_Material provided:_
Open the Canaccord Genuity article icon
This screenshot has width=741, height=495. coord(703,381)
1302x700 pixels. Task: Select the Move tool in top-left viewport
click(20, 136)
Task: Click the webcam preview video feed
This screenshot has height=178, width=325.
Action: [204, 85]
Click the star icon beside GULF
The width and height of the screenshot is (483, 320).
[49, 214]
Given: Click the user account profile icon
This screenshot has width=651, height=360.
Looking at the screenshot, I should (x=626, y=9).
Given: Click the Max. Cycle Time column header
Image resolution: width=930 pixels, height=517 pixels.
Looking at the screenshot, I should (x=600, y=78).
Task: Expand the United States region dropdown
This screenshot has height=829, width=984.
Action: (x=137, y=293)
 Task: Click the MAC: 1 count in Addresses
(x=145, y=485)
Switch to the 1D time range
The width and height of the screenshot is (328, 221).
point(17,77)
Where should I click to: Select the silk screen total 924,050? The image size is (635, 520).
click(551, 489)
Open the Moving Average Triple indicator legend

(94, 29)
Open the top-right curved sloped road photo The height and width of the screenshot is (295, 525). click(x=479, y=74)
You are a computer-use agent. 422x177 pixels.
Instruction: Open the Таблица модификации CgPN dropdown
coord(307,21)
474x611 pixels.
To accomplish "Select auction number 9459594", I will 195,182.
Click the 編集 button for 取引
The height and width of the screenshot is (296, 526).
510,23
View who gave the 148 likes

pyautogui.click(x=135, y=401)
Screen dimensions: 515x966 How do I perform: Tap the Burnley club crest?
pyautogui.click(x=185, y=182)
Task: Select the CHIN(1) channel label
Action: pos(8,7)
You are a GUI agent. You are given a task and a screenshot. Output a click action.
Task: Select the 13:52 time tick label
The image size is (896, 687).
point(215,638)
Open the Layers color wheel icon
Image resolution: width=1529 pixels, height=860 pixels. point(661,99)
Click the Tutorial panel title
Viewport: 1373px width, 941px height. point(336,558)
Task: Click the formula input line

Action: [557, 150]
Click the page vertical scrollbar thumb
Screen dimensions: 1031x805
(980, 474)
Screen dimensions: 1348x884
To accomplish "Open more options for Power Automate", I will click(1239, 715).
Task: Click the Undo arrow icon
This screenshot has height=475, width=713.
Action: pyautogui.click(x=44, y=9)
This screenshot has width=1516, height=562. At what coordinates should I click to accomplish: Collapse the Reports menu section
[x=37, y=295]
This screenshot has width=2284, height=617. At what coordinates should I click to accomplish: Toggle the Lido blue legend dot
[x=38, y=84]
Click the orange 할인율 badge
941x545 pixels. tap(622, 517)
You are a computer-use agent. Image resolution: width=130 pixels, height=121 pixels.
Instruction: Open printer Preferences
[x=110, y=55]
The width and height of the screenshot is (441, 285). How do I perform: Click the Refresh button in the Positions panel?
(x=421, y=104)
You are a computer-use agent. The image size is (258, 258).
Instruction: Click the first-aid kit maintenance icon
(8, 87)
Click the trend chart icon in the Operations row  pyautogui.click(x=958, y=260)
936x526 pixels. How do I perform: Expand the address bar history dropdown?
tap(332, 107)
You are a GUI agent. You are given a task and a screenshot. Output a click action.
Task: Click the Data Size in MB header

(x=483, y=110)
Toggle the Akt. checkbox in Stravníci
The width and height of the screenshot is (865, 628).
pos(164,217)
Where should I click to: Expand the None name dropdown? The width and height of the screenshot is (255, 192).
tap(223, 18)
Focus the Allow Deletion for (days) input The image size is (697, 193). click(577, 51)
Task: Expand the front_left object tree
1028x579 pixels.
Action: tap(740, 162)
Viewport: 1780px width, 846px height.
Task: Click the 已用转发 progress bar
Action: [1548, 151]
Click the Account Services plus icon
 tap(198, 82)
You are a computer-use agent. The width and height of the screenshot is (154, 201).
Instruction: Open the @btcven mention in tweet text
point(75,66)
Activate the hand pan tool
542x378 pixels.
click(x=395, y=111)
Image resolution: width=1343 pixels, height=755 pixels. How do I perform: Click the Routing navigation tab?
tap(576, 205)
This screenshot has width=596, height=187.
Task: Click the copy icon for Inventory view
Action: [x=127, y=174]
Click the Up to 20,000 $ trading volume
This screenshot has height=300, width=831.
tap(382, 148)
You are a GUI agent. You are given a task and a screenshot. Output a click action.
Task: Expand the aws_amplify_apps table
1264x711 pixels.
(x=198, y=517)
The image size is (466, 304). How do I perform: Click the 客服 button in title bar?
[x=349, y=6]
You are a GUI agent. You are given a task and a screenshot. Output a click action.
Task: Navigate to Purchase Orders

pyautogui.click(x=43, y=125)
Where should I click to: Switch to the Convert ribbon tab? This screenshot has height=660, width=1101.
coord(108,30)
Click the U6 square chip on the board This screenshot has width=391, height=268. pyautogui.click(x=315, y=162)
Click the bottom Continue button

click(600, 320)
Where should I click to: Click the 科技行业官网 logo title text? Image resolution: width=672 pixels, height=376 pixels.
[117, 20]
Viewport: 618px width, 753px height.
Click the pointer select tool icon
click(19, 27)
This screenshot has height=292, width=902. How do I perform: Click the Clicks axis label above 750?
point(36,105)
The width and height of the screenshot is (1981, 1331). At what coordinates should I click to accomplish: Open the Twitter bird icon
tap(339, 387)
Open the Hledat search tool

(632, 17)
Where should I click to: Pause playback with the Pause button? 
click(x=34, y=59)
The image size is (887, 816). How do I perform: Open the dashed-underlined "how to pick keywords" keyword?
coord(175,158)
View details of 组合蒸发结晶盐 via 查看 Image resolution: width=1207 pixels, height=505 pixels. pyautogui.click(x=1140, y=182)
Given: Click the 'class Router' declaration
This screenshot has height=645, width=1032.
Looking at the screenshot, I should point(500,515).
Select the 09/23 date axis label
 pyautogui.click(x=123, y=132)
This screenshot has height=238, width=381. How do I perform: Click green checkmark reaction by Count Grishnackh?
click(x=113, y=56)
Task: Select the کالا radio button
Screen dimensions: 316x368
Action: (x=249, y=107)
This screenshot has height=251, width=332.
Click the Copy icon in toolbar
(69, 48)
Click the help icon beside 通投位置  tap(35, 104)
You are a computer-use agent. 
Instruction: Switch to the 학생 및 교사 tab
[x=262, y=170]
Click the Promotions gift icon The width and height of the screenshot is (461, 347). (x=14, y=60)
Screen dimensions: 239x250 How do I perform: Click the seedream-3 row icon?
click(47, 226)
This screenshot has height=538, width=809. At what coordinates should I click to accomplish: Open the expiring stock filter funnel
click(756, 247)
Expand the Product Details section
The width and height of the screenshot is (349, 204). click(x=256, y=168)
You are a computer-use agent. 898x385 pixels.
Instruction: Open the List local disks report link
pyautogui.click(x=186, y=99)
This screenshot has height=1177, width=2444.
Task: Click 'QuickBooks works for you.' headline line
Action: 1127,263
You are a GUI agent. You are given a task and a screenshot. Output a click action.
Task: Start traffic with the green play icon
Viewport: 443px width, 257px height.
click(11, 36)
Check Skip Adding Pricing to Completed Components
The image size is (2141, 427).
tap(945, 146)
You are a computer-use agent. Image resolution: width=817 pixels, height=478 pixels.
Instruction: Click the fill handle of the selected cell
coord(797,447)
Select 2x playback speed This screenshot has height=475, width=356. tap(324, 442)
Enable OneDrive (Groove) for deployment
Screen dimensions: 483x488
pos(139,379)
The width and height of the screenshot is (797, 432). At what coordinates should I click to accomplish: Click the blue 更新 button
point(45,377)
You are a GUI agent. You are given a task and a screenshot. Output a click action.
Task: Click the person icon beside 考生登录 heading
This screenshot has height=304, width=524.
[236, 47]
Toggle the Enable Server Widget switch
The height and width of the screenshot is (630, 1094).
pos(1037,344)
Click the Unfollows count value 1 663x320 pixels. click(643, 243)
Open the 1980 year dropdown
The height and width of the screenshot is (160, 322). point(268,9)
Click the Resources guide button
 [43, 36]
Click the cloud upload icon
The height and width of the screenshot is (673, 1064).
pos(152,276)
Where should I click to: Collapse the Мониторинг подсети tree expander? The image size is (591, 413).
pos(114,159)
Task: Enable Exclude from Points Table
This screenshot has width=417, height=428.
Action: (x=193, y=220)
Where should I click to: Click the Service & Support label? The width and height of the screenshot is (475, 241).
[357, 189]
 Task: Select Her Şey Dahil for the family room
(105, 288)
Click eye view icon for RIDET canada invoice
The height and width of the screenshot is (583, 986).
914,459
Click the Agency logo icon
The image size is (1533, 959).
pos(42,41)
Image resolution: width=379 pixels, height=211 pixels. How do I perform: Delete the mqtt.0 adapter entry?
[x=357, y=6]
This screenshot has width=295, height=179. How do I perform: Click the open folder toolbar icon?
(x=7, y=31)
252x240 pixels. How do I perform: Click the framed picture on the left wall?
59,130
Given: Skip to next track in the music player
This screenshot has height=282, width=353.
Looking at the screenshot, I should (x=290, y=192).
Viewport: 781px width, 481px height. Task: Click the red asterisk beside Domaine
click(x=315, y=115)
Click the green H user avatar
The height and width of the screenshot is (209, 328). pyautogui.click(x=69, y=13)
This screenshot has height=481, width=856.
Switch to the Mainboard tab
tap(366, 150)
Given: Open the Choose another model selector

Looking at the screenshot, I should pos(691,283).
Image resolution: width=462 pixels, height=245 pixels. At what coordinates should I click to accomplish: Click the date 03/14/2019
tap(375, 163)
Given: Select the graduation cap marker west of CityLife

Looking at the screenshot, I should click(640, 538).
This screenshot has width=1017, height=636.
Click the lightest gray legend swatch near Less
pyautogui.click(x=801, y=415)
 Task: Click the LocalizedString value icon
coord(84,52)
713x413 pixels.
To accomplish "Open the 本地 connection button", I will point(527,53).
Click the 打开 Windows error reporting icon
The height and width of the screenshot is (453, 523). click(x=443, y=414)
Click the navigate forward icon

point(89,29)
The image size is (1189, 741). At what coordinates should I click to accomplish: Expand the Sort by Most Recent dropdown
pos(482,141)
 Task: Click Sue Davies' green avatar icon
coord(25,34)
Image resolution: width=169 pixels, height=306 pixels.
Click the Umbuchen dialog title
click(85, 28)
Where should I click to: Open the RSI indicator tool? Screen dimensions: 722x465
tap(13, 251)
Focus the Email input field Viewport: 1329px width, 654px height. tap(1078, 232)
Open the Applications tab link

_Your task:_ Above are the entries; copy every line among them that contains the word "computer".

_Written solution:_
You are a computer-use agent. 422x177 pixels.
You are a computer-use agent. Image resolution: width=130 pixels, height=121 pixels.
You are a computer-use agent. The image size is (258, 258).
You are a computer-use agent. The width and height of the screenshot is (154, 201).
You are a computer-use agent. 
You are a computer-use agent. 898x385 pixels.
You are a computer-use agent. Image resolution: width=817 pixels, height=478 pixels.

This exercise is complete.